▸ **THE EXERCISE**:
Format the part that opens with the line containing "The width and" and closes with the line containing "Where should I click to: Click" as a numbered list, dropping any blank lines and leaving out the pictures.

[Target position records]

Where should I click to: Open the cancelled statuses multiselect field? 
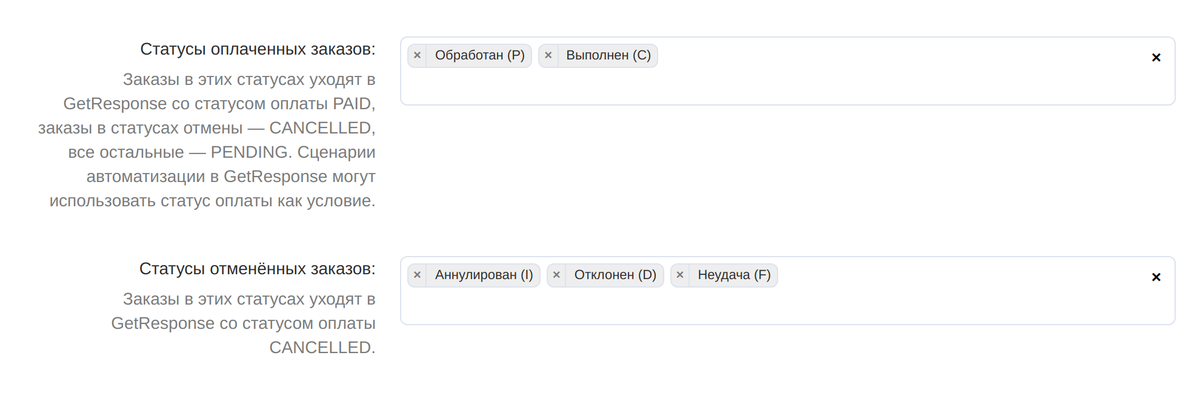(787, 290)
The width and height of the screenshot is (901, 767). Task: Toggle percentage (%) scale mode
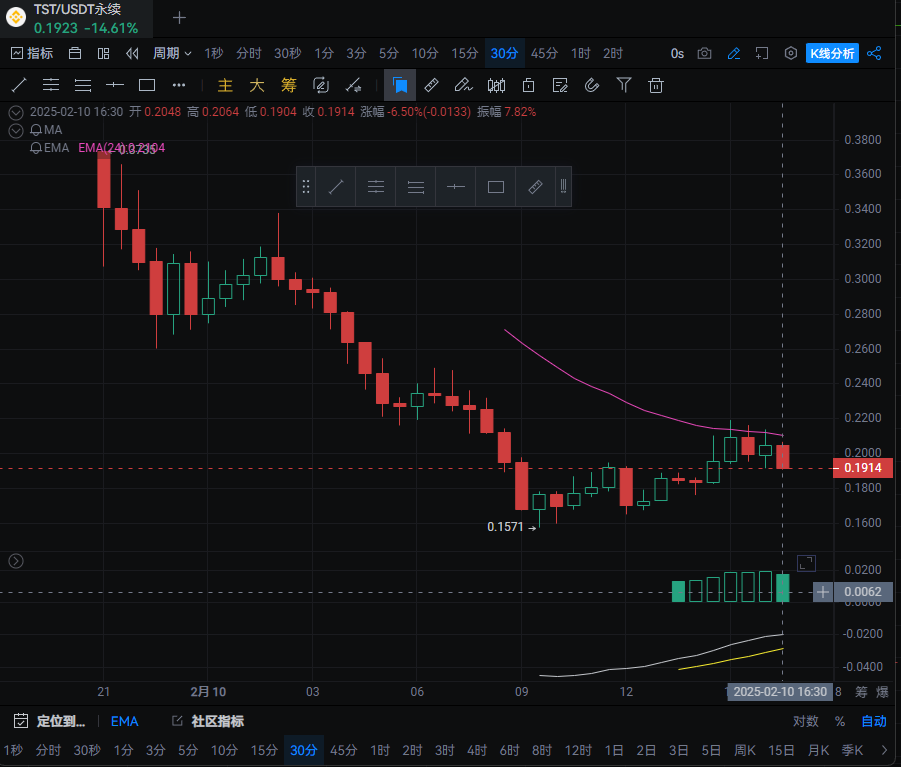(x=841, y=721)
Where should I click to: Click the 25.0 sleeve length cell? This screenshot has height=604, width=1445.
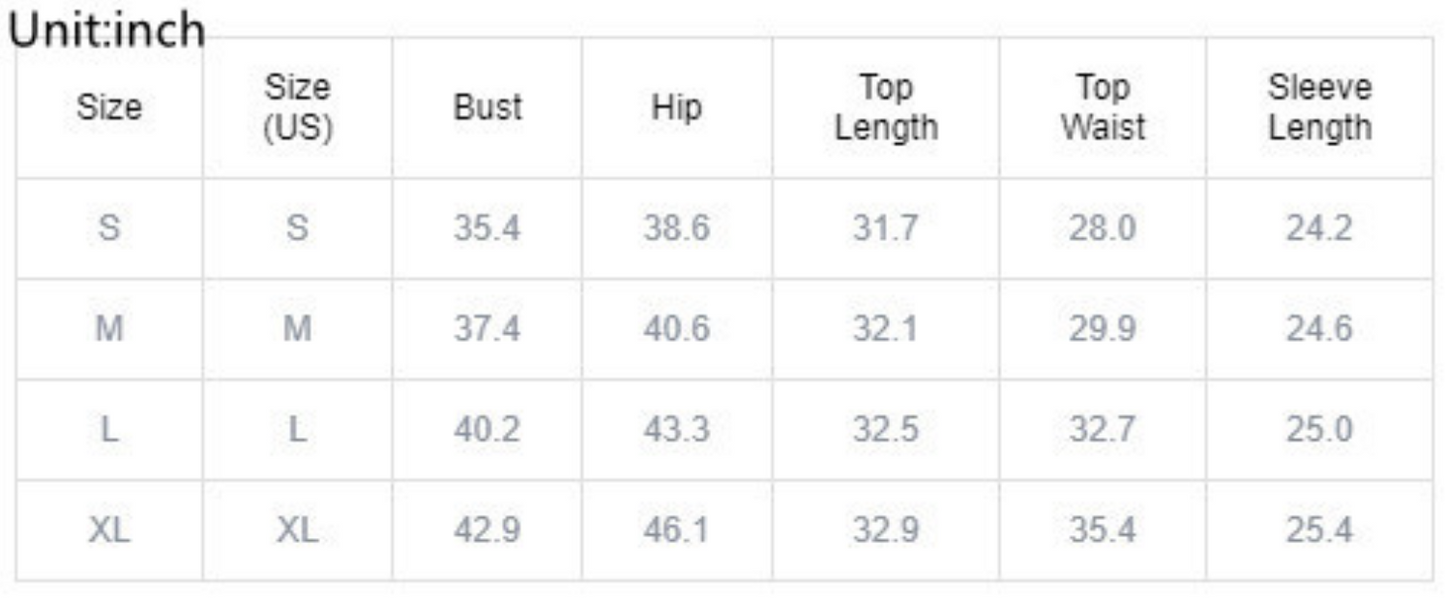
--
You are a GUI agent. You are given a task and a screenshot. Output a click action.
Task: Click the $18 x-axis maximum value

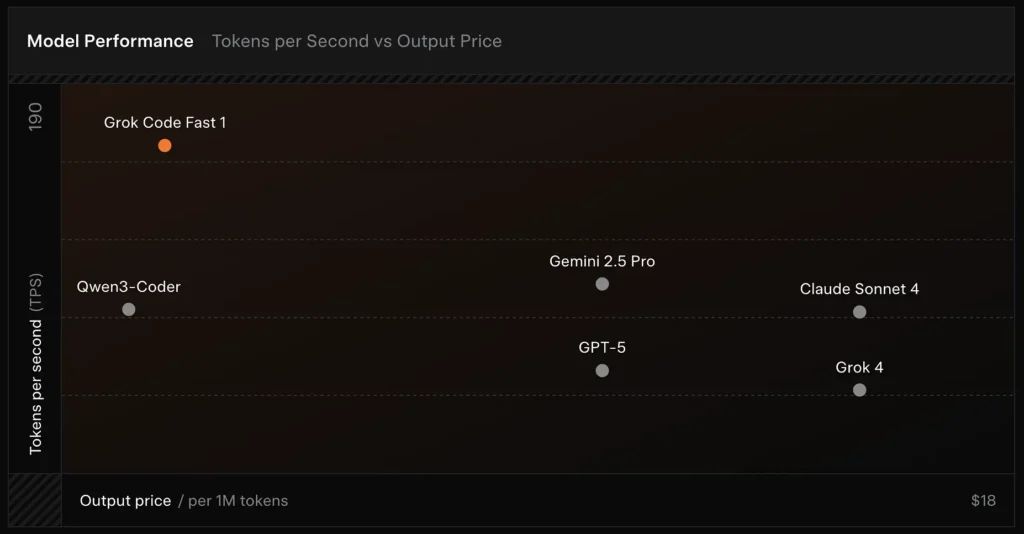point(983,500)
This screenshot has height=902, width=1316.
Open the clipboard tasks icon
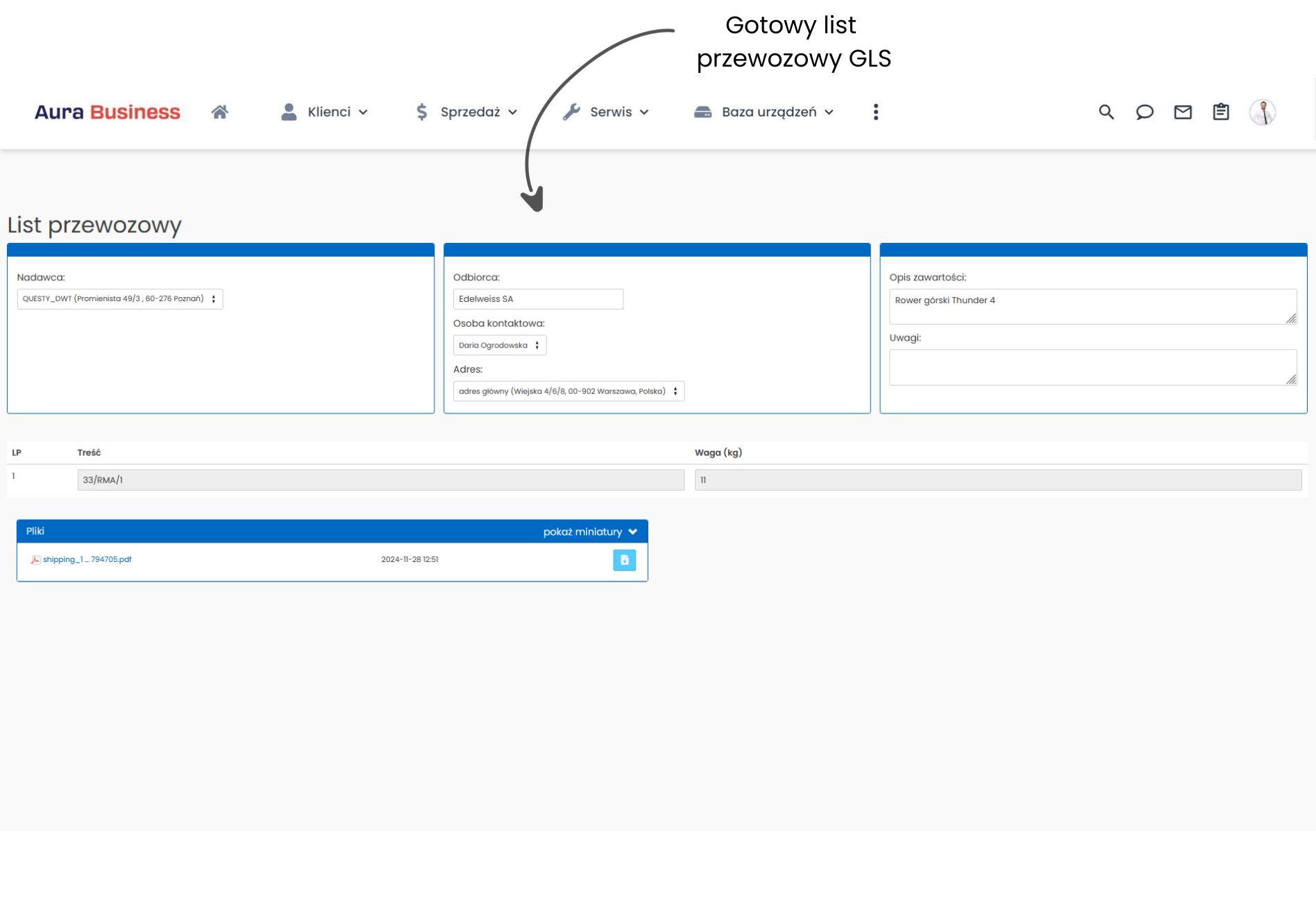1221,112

▸ **FINAL RESULT**:
1. The width and height of the screenshot is (901, 767). Task: Toggle percentage (%) scale mode
2. (x=841, y=721)
3. Where should I click to: Click the 25.0 sleeve length cell? This screenshot has height=604, width=1445.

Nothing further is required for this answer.